# 環境設定

In [1]:
# 匯入軟體包
import os
from google.cloud import bigquery
from google.colab import drive
import pandas as pd

In [2]:
# 定義變數
project_id = 'tibame-gad253-14-bigquery'  # 替換為 Google Cloud 專案 ID
us_dataset_id='tibame_gad253_14_dataset_us'# 定義US資料集ID
connection='projects/tibame-gad253-14-bigquery/locations/us/connections/tibame_gad253_14_ai'# 外部連線ID
# 設置 Google Cloud 認證
os.environ['GOOGLE_APPLICATION_CREDENTIALS']=r"/content/tibame-gad253-14-bigquery-c5993cbf5beb.json" #金鑰位置
# 初始化 BigQuery 客戶端
client = bigquery.Client()
print('connection done')

connection done


# 建立嵌入模型Embedding

In [3]:
embedding_model='embedding_model'
#定義SQL查詢建立嵌入模型
query=f"""
CREATE OR REPLACE MODEL `{us_dataset_id}.{embedding_model}`
  REMOTE WITH CONNECTION `{connection}`
  OPTIONS (ENDPOINT = 'text-embedding-004');

"""
#印出查詢
print(query)

#執行查詢
query_job=client.query(query)
query_job.result()



CREATE OR REPLACE MODEL `tibame_gad253_14_dataset_us.embedding_model`
  REMOTE WITH CONNECTION `projects/tibame-gad253-14-bigquery/locations/us/connections/tibame_gad253_14_ai`
  OPTIONS (ENDPOINT = 'text-embedding-004');




<google.cloud.bigquery.table._EmptyRowIterator at 0x7f4ae9ae55b0>

# 建立文本嵌入資料表

In [5]:
table_id = 'embeddings'
#定義SQL查詢
query=f"""
CREATE OR REPLACE TABLE `{us_dataset_id}.{table_id}` AS
SELECT * FROM ML.GENERATE_EMBEDDING(
  MODEL `{us_dataset_id}.{embedding_model}`,
  (
    SELECT *, abstract AS content
    FROM `patents-public-data.google_patents_research.publications`
    WHERE LENGTH(abstract) > 0 AND LENGTH(title) > 0 AND country = 'Singapore'
  )

_所列条目_.

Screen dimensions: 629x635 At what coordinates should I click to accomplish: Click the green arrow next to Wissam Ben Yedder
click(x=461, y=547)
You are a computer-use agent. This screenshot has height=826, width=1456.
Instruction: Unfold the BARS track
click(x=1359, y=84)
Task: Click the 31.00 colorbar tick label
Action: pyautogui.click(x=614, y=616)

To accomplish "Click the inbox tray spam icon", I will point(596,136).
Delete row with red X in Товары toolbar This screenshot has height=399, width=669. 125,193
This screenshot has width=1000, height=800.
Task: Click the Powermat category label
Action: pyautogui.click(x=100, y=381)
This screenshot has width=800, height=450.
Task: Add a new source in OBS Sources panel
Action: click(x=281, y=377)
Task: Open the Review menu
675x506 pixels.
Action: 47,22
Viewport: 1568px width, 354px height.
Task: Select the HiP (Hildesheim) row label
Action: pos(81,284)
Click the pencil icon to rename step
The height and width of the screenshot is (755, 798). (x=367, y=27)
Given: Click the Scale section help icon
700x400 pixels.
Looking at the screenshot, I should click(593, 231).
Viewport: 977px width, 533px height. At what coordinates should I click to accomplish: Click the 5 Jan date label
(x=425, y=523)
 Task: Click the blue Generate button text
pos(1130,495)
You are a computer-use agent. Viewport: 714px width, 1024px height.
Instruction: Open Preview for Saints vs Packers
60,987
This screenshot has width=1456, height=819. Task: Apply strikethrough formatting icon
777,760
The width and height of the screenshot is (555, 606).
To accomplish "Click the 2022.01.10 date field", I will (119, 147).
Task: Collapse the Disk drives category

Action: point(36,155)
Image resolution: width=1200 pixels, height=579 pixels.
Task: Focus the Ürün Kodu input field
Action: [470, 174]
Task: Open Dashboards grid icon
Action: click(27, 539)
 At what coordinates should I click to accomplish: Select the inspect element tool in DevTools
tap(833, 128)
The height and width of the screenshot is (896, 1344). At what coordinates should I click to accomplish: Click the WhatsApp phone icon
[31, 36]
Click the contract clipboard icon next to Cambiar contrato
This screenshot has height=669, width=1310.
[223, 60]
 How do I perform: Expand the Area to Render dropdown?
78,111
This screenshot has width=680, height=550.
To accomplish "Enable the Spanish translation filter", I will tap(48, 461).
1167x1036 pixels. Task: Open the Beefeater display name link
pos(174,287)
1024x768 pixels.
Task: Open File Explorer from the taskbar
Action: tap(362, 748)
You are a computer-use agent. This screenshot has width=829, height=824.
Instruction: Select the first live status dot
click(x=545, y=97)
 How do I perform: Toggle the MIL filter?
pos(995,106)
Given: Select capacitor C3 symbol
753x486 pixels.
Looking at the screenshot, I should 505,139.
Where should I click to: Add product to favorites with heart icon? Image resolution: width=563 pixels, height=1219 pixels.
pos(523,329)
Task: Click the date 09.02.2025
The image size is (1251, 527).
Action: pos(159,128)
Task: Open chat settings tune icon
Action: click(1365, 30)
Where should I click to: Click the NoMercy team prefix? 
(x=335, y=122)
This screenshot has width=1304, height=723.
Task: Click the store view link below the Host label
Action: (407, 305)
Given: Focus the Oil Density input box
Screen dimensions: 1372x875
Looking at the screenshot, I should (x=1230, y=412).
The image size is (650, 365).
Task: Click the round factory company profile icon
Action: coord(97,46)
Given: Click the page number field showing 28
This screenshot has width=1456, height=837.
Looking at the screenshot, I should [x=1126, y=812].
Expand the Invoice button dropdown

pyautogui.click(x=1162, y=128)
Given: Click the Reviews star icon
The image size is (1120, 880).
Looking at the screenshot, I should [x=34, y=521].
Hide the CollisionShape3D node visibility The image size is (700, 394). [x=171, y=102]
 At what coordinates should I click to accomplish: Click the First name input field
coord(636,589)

_任务目标_. 把关于 BigQuery 嵌入模型的文本中“# 建立嵌入模型Embedding”与“print(query)”之间的内容逐字重新键入，首尾两处都包括在内。

_解答_.
# 建立嵌入模型Embedding

In [3]:
embedding_model='embedding_model'
#定義SQL查詢建立嵌入模型
query=f"""
CREATE OR REPLACE MODEL `{us_dataset_id}.{embedding_model}`
  REMOTE WITH CONNECTION `{connection}`
  OPTIONS (ENDPOINT = 'text-embedding-004');

"""
#印出查詢
print(query)